The term "SPAC2H10.04" does not correspond to any known antibody, antigen, or biomolecule in publicly available scientific records. Potential explanations include:
Nomenclature ambiguity: The identifier may represent an internal code from a proprietary database, unpublished research project, or non-standard naming convention.
Typographical error: Similar-sounding antibodies (e.g., anti-CD20, anti-O4, or SARS-CoV-2 S2-targeting antibodies) exist but do not align with this designation.
Emerging research: The compound might be under development but not yet disclosed in published studies.
While SPAC2H10.04 remains unidentified, the search results highlight several well-characterized antibodies with structural or functional parallels that could inform further inquiry:
To resolve the ambiguity surrounding "SPAC2H10.04 Antibody":
Verify nomenclature: Cross-check identifiers with repositories like UniProt, NCBI Protein, or the Human Protein Atlas.
Explore proprietary databases: Contact antibody manufacturers (e.g., R&D Systems, Abcam) for unpublished catalog entries.
Assay validation: If the antibody is part of an unpublished study, validate its specificity using techniques such as:
Fab region: Binds antigens via CDR loops (e.g., CDR-H3 dominates specificity ).
Fc region: Mediates effector functions (e.g., ADCC, CDC) and half-life .
Hinge region: Determines flexibility and protease susceptibility .
SPAC2H10.04 is a gene found in Schizosaccharomyces pombe (fission yeast) that encodes a protein involved in cellular processes.

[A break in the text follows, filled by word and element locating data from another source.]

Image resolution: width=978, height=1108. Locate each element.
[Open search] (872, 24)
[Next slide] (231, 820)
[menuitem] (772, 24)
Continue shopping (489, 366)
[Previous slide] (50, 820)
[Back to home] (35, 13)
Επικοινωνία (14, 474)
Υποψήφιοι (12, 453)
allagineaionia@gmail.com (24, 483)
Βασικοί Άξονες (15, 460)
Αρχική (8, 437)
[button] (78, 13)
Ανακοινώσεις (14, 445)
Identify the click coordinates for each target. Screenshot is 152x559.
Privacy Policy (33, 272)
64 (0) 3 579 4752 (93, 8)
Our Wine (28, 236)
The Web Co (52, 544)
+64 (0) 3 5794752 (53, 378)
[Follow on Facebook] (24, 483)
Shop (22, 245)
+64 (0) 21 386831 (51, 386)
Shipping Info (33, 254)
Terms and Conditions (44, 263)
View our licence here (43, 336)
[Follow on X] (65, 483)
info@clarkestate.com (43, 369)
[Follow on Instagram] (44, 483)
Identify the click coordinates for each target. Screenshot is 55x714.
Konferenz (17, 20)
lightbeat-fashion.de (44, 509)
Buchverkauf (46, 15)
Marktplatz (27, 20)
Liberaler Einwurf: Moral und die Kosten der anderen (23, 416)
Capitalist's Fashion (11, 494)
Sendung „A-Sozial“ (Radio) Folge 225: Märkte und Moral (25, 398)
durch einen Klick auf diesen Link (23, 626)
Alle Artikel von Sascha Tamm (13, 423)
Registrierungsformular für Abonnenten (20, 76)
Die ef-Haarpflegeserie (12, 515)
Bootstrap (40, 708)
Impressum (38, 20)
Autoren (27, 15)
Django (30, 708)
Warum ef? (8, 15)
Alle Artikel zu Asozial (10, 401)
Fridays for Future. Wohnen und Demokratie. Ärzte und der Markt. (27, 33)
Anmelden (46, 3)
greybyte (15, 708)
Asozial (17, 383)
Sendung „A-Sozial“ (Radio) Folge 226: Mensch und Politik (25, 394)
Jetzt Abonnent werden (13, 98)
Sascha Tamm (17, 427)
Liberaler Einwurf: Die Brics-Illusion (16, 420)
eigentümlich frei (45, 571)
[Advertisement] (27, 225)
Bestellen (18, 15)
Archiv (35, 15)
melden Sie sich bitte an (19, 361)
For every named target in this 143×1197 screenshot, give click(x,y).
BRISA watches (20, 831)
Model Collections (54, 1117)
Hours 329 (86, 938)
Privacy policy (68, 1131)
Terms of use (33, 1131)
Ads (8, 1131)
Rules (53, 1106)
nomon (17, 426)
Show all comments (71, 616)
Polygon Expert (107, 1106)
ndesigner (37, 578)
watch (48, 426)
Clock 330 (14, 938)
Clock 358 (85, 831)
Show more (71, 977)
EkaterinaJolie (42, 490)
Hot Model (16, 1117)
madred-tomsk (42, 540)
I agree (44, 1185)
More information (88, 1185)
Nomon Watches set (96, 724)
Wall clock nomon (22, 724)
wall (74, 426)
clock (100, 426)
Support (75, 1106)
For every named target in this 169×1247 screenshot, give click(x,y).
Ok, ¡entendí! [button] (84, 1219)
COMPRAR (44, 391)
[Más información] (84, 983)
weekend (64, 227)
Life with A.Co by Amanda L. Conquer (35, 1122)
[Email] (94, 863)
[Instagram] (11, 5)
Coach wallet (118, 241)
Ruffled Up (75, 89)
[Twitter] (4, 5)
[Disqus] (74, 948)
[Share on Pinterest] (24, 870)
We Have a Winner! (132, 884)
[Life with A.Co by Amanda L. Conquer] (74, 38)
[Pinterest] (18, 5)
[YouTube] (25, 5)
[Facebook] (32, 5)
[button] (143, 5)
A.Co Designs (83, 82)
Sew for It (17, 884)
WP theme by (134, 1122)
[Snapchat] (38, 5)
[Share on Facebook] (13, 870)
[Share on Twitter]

Based on general antibody research principles, antibodies against this protein would be designed to specifically recognize and bind to the SPAC2H10.04 protein product. When studying the function of such proteins, researchers typically use antibodies as molecular tools to detect, isolate, or visualize the target protein within cellular contexts. The specific cellular functions can be investigated using immunological techniques such as western blotting, immunoprecipitation, and immunofluorescence microscopy.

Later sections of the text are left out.